Aspegren, for example, is working as many hours as she can to help pay the bills.
“I know my family would help if they could,” she says. “But everything is just so expensive. I work retail, but I don’t make enough to pay for tuition, books and three square meals a day. For me, RamPantry makes a huge difference.”
Some students, however, are too embarrassed to ask for help.
“I was at first,” admitted Aspegren, a psychology and marketing double major. “I felt ashamed. You always feel that people will judge you. But they didn’t judge me at all.”
The pantry is open to all students who need it. The only requirements are showing a student ID and filling out a confidential survey.
“Our biggest challenge is making sure students know we exist, so we are working on our marketing,” Walker says. “We also wrestle with the stigma attached to asking for help. I think the stigma is still there but not nearly like it was when we opened. We live in a world of social media and selfies. People are more comfortable with themselves and sharing their needs.”
We live in a world of social media and selfies. People are more comfortable with themselves and sharing their needs.
Walker can relate to today’s students and their financial woes. When he was a student at the University of Maryland, he pawned his stereo to pay for books. He would make copies of the pages he needed, sell his books and go back to the pawn shop to get his stereo back.
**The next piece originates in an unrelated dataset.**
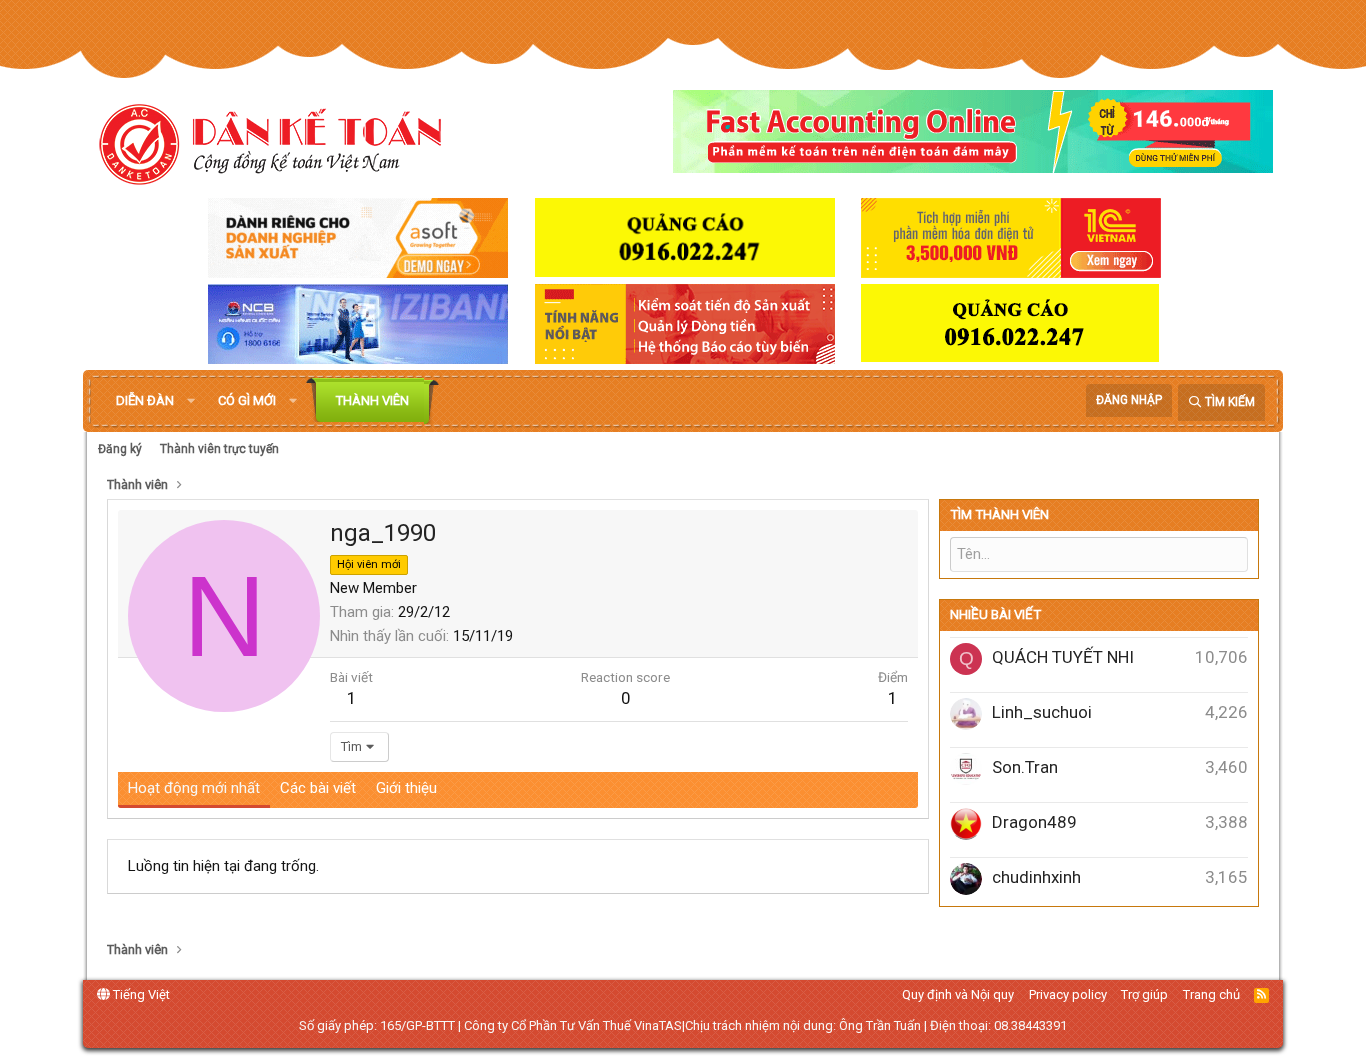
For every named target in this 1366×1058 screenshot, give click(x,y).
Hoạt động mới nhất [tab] (194, 788)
“I would do that over and over again,” he says. “You do whatever you need to in pursuit of a better life while working with limited resources. You do what you need to survive.”
For many students, that has meant going without a meal or eating junk food because it is relatively inexpensive. Part of the RamPantry’s mission is not only providing students with fresh food but also educating them about proper nutrition. The pantry organizes regular cooking demonstrations, and volunteers are working to create a cookbook.
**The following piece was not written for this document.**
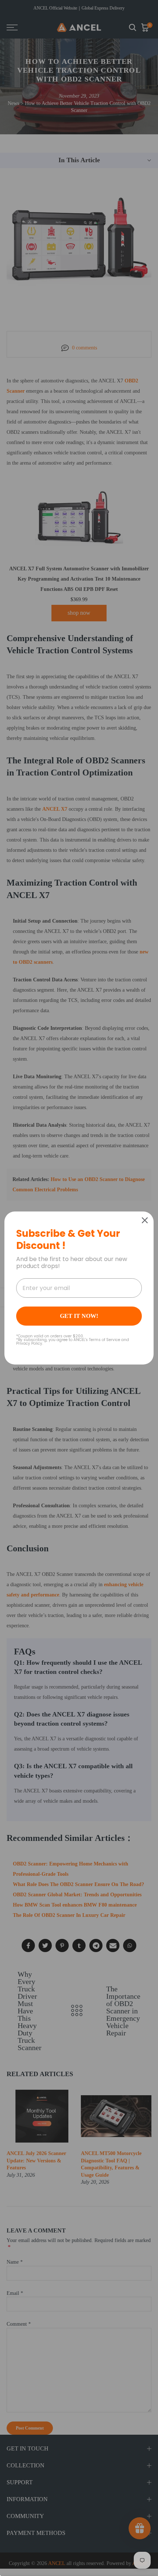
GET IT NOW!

“We feel like we are helping to keep students in school and healthy,” Ward says. “The entire VCU community has come together to make this a reality. And so much of the Richmond community has reached out to us to help. It brings a smile to my face.”
Ward recalls a student using the pantry for the first time and how appreciative he was to have access to fresh fruits and vegetables.
“He was so happy that we had oranges and bananas,” she says. “He said to me, ‘I don’t know when I had a banana last.’”
For Aspegren, healthy food means better grades. “I am so thankful for the food pantry,” she says. “I can now concentrate on what I’m here for: school. I’ve told a friend about it and now he is going, too. It’s made a huge difference in my life.”
Meeting a need
RamPantry is a member of the College and University Food Bank Alliance, which was established in 2012 to support both existing and emerging campus food banks. It has grown from 13 to 183 members nationwide.
That’s the big goal — to continue to grow so we can help more people.
“Unfortunately, food banks on college campuses is a growing movement,” Walker says. “It’s amazing the number of schools coming on board.”
Volunteers with the RamPantry hope it can become an accredited nonprofit organization. This would open the door for grants and more corporate sponsorships.
“The support must be ongoing,” Ward says. “That’s the big goal — to continue to grow so we can help more people.”
Education is key.
“Our hope is to link up with other schools to spread the word that this is a need in our communities,” Walker says. “We need to bring this to the attention of policymakers so we can address the need nationally.”
Closer to home, RamPantry is already making a name for itself.
VCU recognized Walker in October with the President’s Outstanding Achievement Award, and earlier in the year, Gov. Terry McAuliffe honored Walker with the Governor’s Public Service Award for Workplace Health, Wellness and Safety for his role in creating RamPantry.
“I thought it was a prank phone call when the governor’s office called and told me about it,” Walker says. “But it was real! I was so honored. But it’s not about awards. It’s about meeting a need in our community. It’s about helping others.”